Partial fraction decomposition is a technique used to write a rational function as the sum of simpler rational expressions. A partial fraction has irreducible quadratic factors when one of the denominator factors is a quadratic with irrational or complex roots:

\[\frac{1}{x^3+x} \implies \frac{1}{x(x^2+1)} \implies \frac{1}{x}-\frac{x}{x^2+1}.\]

The process for irreducible quadratic factors is slightly different than the process for linear factors and repeated factors.

Irreducible Quadratic Partial Decomposition Forms

The partial fraction decomposition form for irreducible quadratics gives rational expressions with linear (not constant) numerators.

Partial Fraction Decomposition Form for Irreducible Quadratics:

A denominator factor is irreducible if it has complex or irrational roots.

For each linear non-repeated factor in the denominator, follow the process for linear factors.

For each repeated factor in the denominator, follow the process for repeated factors.

For each irreducible quadratic factor, write a rational expression with that factor as the denominator and a linear binomial as the numerator.

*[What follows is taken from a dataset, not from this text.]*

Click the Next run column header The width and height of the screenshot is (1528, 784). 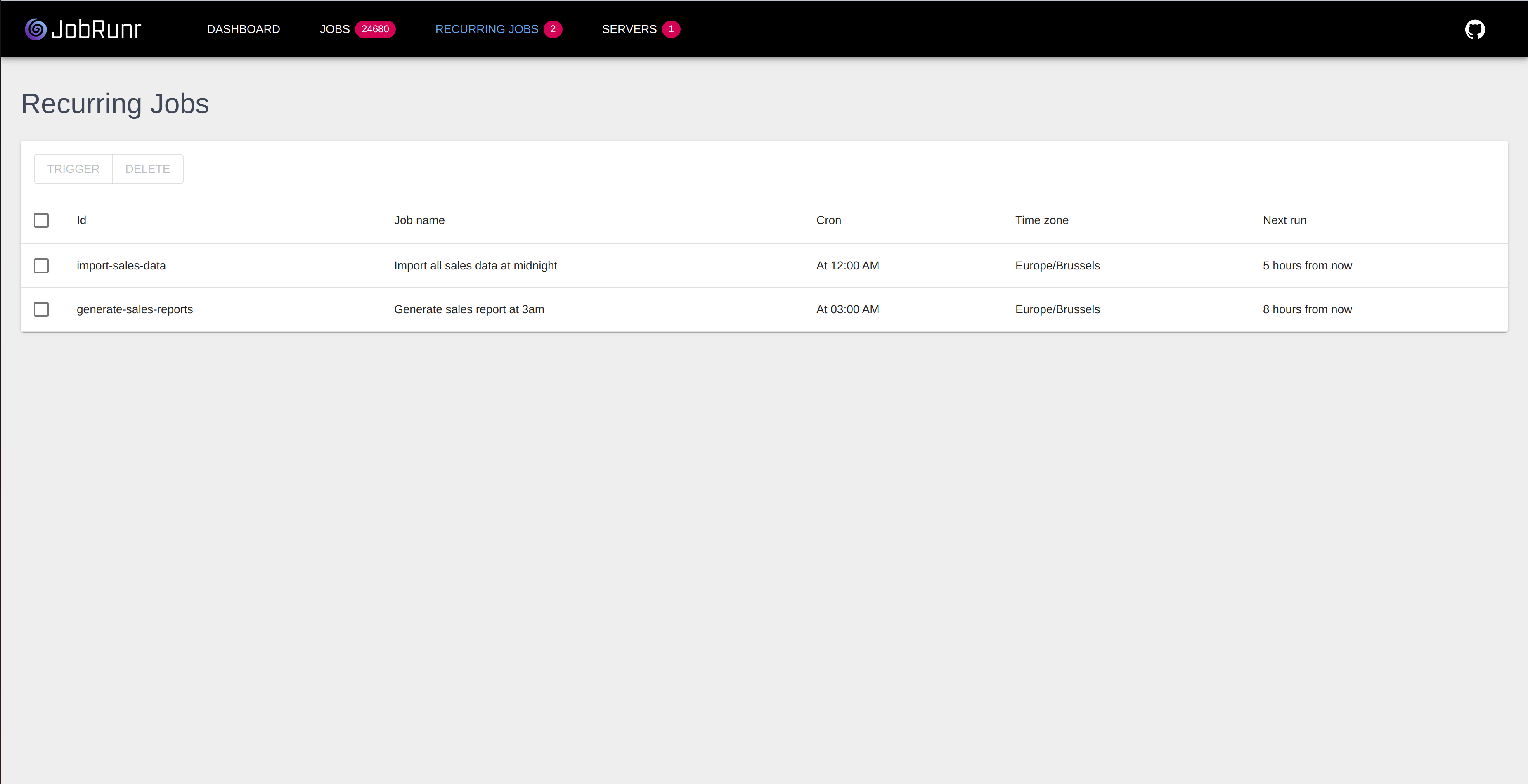coord(1284,220)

Once the form is down, you can follow the same process as with linear factors to solve for the coefficients.

Find the partial fraction decomposition of the following rational expression:

\[\frac{x^2+8}{x^3+8}.\]

The denominator can be factored as a sum of cubes:

\[x^3+8=(x+2)\big(x^2-2x+4\big).\]

The quadratic factor has complex roots, so it cannot be factored any further. In the partial fraction decomposition, the \(x+2\) denominator will have a constant numerator, and the \(x^2-2x+4\) denominator will have a linear binomial numerator:

\[\frac{x^2+8}{x^3+8}=\frac{A}{x+2}+\frac{Bx+C}{x^2-2x+4}.\]

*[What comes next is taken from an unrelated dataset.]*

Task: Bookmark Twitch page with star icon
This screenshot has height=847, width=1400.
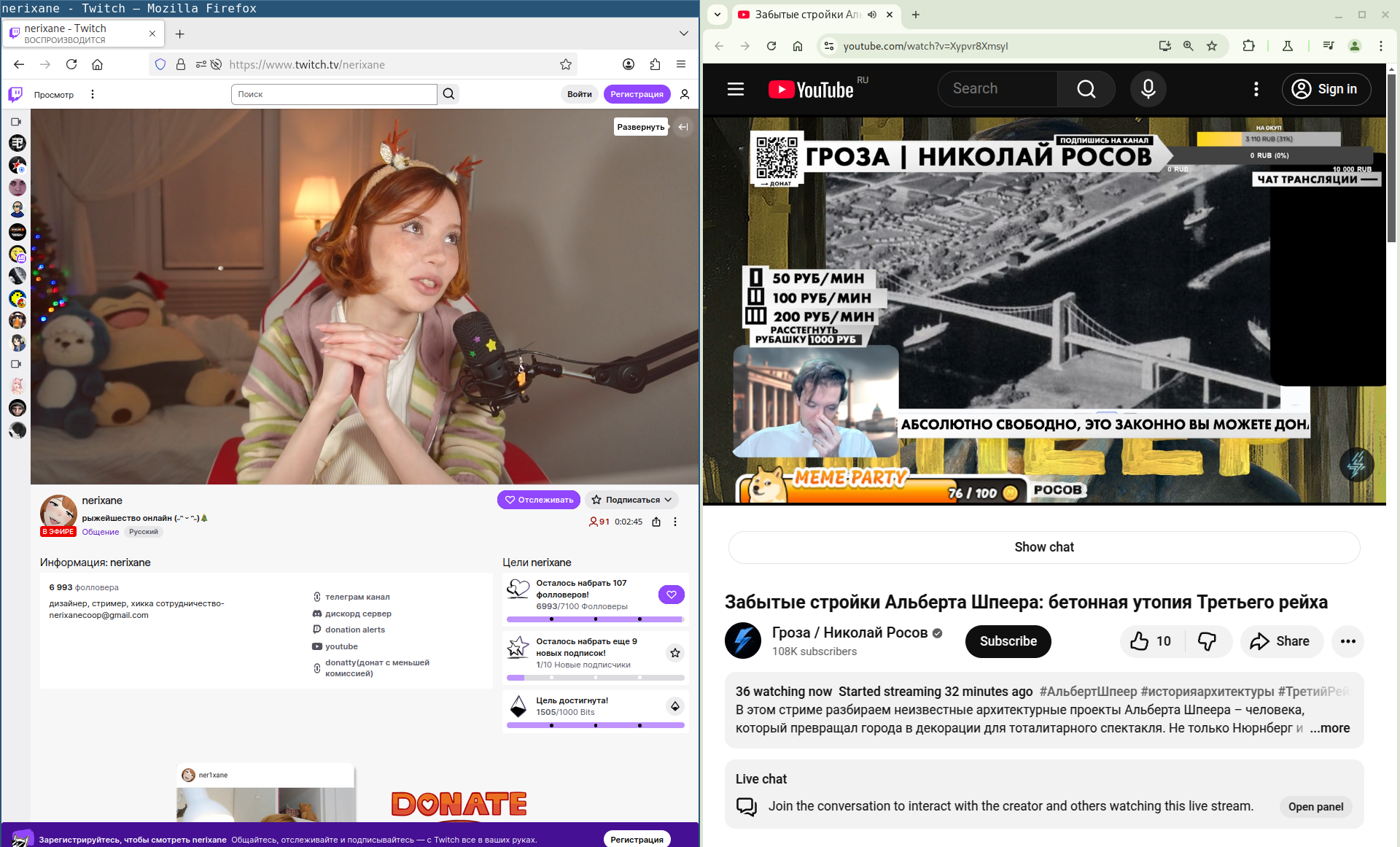Action: point(566,64)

To solve for the coefficients, combine the fractions on the right hand side of the equation:

\[\frac{x^2+8}{x^3+8}=\frac{A(x^2-2x+4)+(Bx+C)(x+2)}{(x+2)(x^2-2x+4)}.\]

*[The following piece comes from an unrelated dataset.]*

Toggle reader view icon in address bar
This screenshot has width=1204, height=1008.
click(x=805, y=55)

Since the denominators are equal, the numerators must also be equal:

\[x^2+8=A(x^2-2x+4)+(Bx+C)(x+2).\]

Setting \(x=-2\) in this equation gives \(A=1.\) Group the remaining terms by degree:

\[\begin{align} x^2+8 &= 1(x^2-2x+4)+(Bx+C)(x+2) \\ \\ &= x^2-2x+4+Bx^2+2Bx+Cx+2C \\ \\ &= \left(B+1\right)x^2+\left(2B+C-2\right)x+\left(2C+4\right). \end{align}\]

This gives the system of equations

\[\begin{align} 1 &= B+1 \\ 0 &= 2B+C-2 \\ 8 &= 2C+4. \end{align}\]

Solving this system gives \(B=0\) and \(C=2\). Then the partial fraction decomposition is

\[\frac{x^2+8}{x^3+8}=\frac{1}{x+2}+\frac{2}{x^2-2x+4}.\ _\square\]